● WHAT YOU NEED TO DO
The lines to copy are those in the records below that hold the word "agent".

● RECORDS SHOWN
Start of Block
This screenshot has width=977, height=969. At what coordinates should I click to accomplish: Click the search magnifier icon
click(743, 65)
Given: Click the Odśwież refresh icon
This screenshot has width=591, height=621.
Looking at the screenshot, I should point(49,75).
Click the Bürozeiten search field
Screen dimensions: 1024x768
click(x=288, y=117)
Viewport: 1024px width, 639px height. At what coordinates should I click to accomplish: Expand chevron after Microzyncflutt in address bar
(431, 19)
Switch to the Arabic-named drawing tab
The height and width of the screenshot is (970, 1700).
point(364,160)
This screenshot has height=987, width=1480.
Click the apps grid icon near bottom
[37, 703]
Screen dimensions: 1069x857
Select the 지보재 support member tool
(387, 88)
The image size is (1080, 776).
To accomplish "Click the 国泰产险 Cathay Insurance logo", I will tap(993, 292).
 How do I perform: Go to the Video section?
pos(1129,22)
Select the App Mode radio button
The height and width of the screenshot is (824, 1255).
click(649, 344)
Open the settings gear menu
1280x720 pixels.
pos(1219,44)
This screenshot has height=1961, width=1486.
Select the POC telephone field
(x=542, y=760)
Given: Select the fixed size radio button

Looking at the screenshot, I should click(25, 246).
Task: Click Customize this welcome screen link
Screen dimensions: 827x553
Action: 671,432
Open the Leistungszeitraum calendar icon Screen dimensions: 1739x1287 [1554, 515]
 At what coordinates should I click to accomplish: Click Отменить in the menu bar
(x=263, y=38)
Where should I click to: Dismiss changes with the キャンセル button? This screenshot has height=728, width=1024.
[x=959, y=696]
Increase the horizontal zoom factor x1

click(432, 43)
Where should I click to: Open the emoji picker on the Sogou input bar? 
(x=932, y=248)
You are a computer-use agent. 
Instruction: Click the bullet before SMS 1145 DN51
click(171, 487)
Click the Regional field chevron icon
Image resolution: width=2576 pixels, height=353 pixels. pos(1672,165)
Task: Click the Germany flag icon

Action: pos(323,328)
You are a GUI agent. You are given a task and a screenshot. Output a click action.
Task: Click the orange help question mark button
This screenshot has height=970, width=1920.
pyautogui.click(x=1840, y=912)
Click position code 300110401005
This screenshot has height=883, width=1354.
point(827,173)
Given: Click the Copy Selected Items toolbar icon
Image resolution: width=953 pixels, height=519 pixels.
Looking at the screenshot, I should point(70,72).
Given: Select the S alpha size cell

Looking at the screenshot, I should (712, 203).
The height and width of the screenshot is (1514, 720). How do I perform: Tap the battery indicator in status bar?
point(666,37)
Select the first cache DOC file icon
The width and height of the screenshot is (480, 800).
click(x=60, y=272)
End of Block
● RESULT
You are a computer-use agent. 
You are a GUI agent. You are given a task and a screenshot. Output a click action.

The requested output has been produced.